On the Bench: 1/32 Trumpeter P-47 | 1/32 Hasegawa Bf 109G | 1/144 Eduard MiG-21MF x2

On Deck:  1/350 HMS Dreadnought

Blog/Completed Builds: doogsmodels.com

 

  • Member since
    August 2010
  • From: New Zealand
Posted by Furyan on Tuesday, March 27, 2012 1:42 AM

Hey Doogs.. I have a question; your 1/48 P51 .. did you paint the wings a different colour to the fuselage? If so what colour plse?  I need to find a good bare metal silver for the body but stuffed if I can find a decent different silver for the wings as they were slightly different irl.  What did you do???

Last build: Tamiya's P-51D Mustang in big 1/32 - Lt Col J C Meyer and his blue nosed bastards. Never forgotten.

   

 

  • Member since
    February 2011
  • From: Monterey Bay,CA-Fort Bragg, NC
Posted by randypandy831 on Monday, March 26, 2012 5:05 PM

thanks Doog! 

tamiya 1/48 P-47D $25 + shipping

tamiya 1/48 mosquito $20+ shipping

hobby boss 1/48 F-105G. wings and fuselage cut from sprue. $40+ shipping. 

  • Member since
    June 2010
  • From: Austin, TX
Posted by DoogsATX on Monday, March 26, 2012 1:44 PM

randypandy831

i know for a fact some of you are using alclad. i need a little help. how does the whole decaling process work? do you need to seal it then apply? then seal over the decals?

thanks! 

Get thee some Alclad Klear Kotes - they go down super-thin and are amazing. Work really well over Alclad's NMF or just regular paint. I've been a habitual user of Gloss, Light Sheen, and Matte, and recently added Flat (flatter than matte) to the stable.

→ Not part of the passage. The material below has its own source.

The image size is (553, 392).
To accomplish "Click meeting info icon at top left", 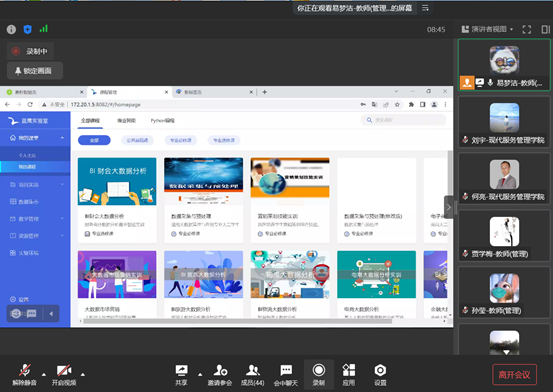I will coord(11,29).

On the Bench: 1/32 Trumpeter P-47 | 1/32 Hasegawa Bf 109G | 1/144 Eduard MiG-21MF x2

On Deck:  1/350 HMS Dreadnought

Blog/Completed Builds: doogsmodels.com

 

  • Member since
    September 2009
  • From: Frisco, TX
Posted by B17Pilot on Monday, March 26, 2012 1:26 PM

randypandy831

i know for a fact some of you are using alclad. i need a little help. how does the whole decaling process work? do you need to seal it then apply? then seal over the decals?

thanks! 

Wondering that myself, almost at that point!  Just need one more NMF color and then its the OD anti-glare and blue squadron markings and paints all done!

  

  • Member since
    February 2011
  • From: Monterey Bay,CA-Fort Bragg, NC
Posted by randypandy831 on Monday, March 26, 2012 1:22 PM

i know for a fact some of you are using alclad. i need a little help. how does the whole decaling process work? do you need to seal it then apply? then seal over the decals?

thanks! 

tamiya 1/48 P-47D $25 + shipping

tamiya 1/48 mosquito $20+ shipping

hobby boss 1/48 F-105G. wings and fuselage cut from sprue. $40+ shipping.